2018年7月号「宇宙を見る眼」

(1)天文学とアートの親和性

古代から天文学は、音楽や美術や哲学と同様に、真理を探究する学問として存在していた。20世紀初頭に、物理学の世界に於いて大きな2つの変革があった。ひとつは、量子力学といわれるミクロな世界の物理法則の進展である。このミクロな世界の発展へのスタートは、プランクによるエネルギー量子の発見(1900)で、その後、1905年のアインシュタインの光量子仮説、1925年のシュレディンガーの波動方程式の発見などによって、その基礎が出来上がっていたのである。もうひとつが、時間と空間の統合である。アインシュタインの特殊相対性理論(1905年)による電磁気学と力学系の統合に成功したあと、1915年の一般相対性理論によって、重力と力学系の統合的な理解を可能にした。前者に付いては、その後の進展が、今日のいろいろな電子デバイスの原理の基礎になっている。私たちが、当たり前に使っている携帯電話なども、量子力学のおかげだといえる。一方、後者に付いては、ハッブルの宇宙膨張の発見に続いて、1960年台の宇宙背景放射の発見、パルサーの発見などの「発見の時代」が起こった。
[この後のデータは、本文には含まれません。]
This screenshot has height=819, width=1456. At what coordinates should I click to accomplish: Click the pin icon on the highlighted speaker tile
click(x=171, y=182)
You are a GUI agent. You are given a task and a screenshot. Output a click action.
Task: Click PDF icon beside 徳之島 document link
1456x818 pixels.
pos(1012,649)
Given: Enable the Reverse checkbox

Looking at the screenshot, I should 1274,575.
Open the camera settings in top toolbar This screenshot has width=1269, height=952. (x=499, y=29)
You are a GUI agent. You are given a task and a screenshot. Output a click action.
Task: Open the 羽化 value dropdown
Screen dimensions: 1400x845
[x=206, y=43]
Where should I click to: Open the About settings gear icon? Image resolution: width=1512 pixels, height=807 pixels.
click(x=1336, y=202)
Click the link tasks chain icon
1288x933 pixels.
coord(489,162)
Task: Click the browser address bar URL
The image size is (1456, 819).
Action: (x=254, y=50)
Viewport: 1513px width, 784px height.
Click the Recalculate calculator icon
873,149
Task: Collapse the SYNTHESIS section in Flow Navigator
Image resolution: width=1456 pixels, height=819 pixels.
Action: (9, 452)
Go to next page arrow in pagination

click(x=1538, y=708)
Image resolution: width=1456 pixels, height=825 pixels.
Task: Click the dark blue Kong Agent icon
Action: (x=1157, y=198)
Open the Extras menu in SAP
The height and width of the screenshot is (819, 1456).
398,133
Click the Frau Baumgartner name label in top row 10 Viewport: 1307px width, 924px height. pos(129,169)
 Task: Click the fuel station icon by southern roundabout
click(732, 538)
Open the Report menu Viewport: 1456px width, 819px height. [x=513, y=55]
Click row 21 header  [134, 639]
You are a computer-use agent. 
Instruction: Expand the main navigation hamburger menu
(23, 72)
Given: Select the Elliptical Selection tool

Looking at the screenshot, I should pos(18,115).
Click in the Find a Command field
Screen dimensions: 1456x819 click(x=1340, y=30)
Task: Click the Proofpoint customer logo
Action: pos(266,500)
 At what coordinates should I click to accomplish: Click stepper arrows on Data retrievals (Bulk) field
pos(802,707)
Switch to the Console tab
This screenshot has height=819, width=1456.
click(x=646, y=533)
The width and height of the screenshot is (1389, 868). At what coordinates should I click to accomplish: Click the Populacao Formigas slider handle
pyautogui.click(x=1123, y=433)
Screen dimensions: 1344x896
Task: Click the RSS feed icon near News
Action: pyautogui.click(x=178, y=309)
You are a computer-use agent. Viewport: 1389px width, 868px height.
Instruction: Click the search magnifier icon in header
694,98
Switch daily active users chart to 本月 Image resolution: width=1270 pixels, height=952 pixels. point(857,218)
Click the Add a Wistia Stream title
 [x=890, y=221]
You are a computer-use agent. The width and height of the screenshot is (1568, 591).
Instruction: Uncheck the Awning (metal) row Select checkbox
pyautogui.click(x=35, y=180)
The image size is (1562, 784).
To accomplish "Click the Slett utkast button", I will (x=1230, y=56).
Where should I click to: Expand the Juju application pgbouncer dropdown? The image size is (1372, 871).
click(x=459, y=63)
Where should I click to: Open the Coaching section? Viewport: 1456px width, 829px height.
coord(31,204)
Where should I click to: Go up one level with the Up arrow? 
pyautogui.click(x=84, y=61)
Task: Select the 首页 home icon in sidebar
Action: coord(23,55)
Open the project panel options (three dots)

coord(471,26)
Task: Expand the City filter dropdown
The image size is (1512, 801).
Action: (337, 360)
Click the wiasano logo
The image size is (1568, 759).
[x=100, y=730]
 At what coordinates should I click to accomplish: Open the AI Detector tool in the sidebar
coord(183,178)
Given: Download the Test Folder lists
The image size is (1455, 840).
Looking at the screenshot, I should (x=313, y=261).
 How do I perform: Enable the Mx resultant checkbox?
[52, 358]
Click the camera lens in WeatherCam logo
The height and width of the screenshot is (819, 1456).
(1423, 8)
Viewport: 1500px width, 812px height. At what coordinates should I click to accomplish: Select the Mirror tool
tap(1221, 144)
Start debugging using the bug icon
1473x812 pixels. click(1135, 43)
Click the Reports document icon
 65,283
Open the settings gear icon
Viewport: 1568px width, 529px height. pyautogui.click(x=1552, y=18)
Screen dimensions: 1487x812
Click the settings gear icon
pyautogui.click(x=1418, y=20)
そうして、一般相対性理論から予言できるいくつかの極限的な現象、例えば、ブラックホールやビックバンなどが、20世紀後半には、「観測的事実」として確証されるに到っている。このように、20世紀の科学は、ひとつは究極的に小さな世界へ、もうひとつは、究極的に大きな世界へと進んでいったのである。20世紀の世界は、物事を分解していく「究極」の科学の世界だったといいえる。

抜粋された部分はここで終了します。